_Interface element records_
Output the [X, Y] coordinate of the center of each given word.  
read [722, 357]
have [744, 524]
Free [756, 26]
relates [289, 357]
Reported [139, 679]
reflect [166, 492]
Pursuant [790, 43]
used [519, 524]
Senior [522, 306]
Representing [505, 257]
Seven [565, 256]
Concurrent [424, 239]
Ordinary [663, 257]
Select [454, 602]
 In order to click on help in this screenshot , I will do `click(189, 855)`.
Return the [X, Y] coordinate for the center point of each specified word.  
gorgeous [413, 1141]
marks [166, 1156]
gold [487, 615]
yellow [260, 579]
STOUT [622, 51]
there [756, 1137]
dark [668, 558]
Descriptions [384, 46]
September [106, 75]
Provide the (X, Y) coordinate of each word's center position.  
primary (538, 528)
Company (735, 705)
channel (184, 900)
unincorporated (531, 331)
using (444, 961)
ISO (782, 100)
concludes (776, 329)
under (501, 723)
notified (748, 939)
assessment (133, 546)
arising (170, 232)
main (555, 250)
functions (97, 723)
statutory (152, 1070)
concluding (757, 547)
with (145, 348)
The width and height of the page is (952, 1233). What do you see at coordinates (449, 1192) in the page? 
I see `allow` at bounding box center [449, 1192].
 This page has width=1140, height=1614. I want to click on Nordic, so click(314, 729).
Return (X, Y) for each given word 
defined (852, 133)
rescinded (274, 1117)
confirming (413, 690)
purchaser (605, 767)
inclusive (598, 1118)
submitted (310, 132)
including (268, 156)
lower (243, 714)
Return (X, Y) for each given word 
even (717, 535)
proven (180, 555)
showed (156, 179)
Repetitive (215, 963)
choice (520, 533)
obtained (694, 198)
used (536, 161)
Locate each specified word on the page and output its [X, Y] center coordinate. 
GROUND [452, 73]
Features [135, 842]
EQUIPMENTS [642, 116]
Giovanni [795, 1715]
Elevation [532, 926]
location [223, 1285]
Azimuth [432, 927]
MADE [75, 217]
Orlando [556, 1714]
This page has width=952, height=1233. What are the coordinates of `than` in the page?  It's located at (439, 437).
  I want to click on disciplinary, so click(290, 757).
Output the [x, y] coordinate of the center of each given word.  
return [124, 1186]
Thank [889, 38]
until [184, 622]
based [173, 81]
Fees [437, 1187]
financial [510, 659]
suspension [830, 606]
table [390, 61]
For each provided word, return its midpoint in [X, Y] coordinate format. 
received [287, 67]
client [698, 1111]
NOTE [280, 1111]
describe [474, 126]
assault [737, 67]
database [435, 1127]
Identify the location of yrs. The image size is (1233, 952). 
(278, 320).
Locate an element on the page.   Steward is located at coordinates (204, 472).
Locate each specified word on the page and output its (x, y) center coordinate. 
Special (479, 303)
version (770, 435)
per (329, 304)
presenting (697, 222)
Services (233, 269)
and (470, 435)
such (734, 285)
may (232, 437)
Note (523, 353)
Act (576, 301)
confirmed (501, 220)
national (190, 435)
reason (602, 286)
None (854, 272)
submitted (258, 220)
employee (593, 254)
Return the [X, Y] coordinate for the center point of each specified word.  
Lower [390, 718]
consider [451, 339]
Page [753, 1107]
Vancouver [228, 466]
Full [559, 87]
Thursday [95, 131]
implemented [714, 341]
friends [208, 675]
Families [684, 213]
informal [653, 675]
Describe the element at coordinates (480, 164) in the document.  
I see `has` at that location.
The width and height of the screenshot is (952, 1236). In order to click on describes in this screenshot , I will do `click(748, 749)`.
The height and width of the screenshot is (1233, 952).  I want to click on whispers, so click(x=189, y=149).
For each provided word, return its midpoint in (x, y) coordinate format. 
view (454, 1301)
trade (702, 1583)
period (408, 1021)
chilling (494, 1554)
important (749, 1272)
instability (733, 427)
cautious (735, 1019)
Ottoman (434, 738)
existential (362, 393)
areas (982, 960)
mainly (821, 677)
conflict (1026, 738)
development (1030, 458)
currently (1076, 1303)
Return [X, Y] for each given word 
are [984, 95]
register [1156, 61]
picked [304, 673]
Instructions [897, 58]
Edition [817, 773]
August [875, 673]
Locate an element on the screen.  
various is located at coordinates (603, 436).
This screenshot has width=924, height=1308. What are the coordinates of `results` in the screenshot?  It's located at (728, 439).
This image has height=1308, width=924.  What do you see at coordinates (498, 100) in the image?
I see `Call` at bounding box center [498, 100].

_The problem_
Can you copy out the lines above word for word?

_Answer to this task_
Output the [X, Y] coordinate of the center of each given word.  
read [722, 357]
have [744, 524]
Free [756, 26]
relates [289, 357]
Reported [139, 679]
reflect [166, 492]
Pursuant [790, 43]
used [519, 524]
Senior [522, 306]
Representing [505, 257]
Seven [565, 256]
Concurrent [424, 239]
Ordinary [663, 257]
Select [454, 602]
 In order to click on help in this screenshot , I will do `click(189, 855)`.
Return the [X, Y] coordinate for the center point of each specified word.  
gorgeous [413, 1141]
marks [166, 1156]
gold [487, 615]
yellow [260, 579]
STOUT [622, 51]
there [756, 1137]
dark [668, 558]
Descriptions [384, 46]
September [106, 75]
Provide the (X, Y) coordinate of each word's center position.  
primary (538, 528)
Company (735, 705)
channel (184, 900)
unincorporated (531, 331)
using (444, 961)
ISO (782, 100)
concludes (776, 329)
under (501, 723)
notified (748, 939)
assessment (133, 546)
arising (170, 232)
main (555, 250)
functions (97, 723)
statutory (152, 1070)
concluding (757, 547)
with (145, 348)
The width and height of the page is (952, 1233). What do you see at coordinates (449, 1192) in the page? 
I see `allow` at bounding box center [449, 1192].
 This page has width=1140, height=1614. I want to click on Nordic, so click(314, 729).
Return (X, Y) for each given word 
defined (852, 133)
rescinded (274, 1117)
confirming (413, 690)
purchaser (605, 767)
inclusive (598, 1118)
submitted (310, 132)
including (268, 156)
lower (243, 714)
Return (X, Y) for each given word 
even (717, 535)
proven (180, 555)
showed (156, 179)
Repetitive (215, 963)
choice (520, 533)
obtained (694, 198)
used (536, 161)
Locate each specified word on the page and output its [X, Y] center coordinate. 
GROUND [452, 73]
Features [135, 842]
EQUIPMENTS [642, 116]
Giovanni [795, 1715]
Elevation [532, 926]
location [223, 1285]
Azimuth [432, 927]
MADE [75, 217]
Orlando [556, 1714]
This page has width=952, height=1233. What are the coordinates of `than` in the page?  It's located at (439, 437).
  I want to click on disciplinary, so click(290, 757).
Output the [x, y] coordinate of the center of each given word.  
return [124, 1186]
Thank [889, 38]
until [184, 622]
based [173, 81]
Fees [437, 1187]
financial [510, 659]
suspension [830, 606]
table [390, 61]
For each provided word, return its midpoint in [X, Y] coordinate format. 
received [287, 67]
client [698, 1111]
NOTE [280, 1111]
describe [474, 126]
assault [737, 67]
database [435, 1127]
Identify the location of yrs. The image size is (1233, 952). 
(278, 320).
Locate an element on the page.   Steward is located at coordinates (204, 472).
Locate each specified word on the page and output its (x, y) center coordinate. 
Special (479, 303)
version (770, 435)
per (329, 304)
presenting (697, 222)
Services (233, 269)
and (470, 435)
such (734, 285)
may (232, 437)
Note (523, 353)
Act (576, 301)
confirmed (501, 220)
national (190, 435)
reason (602, 286)
None (854, 272)
submitted (258, 220)
employee (593, 254)
Return the [X, Y] coordinate for the center point of each specified word.  
Lower [390, 718]
consider [451, 339]
Page [753, 1107]
Vancouver [228, 466]
Full [559, 87]
Thursday [95, 131]
implemented [714, 341]
friends [208, 675]
Families [684, 213]
informal [653, 675]
Describe the element at coordinates (480, 164) in the document.  
I see `has` at that location.
The width and height of the screenshot is (952, 1236). In order to click on describes in this screenshot , I will do `click(748, 749)`.
The height and width of the screenshot is (1233, 952).  I want to click on whispers, so click(x=189, y=149).
For each provided word, return its midpoint in (x, y) coordinate format. 
view (454, 1301)
trade (702, 1583)
period (408, 1021)
chilling (494, 1554)
important (749, 1272)
instability (733, 427)
cautious (735, 1019)
Ottoman (434, 738)
existential (362, 393)
areas (982, 960)
mainly (821, 677)
conflict (1026, 738)
development (1030, 458)
currently (1076, 1303)
Return [X, Y] for each given word 
are [984, 95]
register [1156, 61]
picked [304, 673]
Instructions [897, 58]
Edition [817, 773]
August [875, 673]
Locate an element on the screen.  
various is located at coordinates (603, 436).
This screenshot has width=924, height=1308. What are the coordinates of `results` in the screenshot?  It's located at (728, 439).
This image has height=1308, width=924.  What do you see at coordinates (498, 100) in the image?
I see `Call` at bounding box center [498, 100].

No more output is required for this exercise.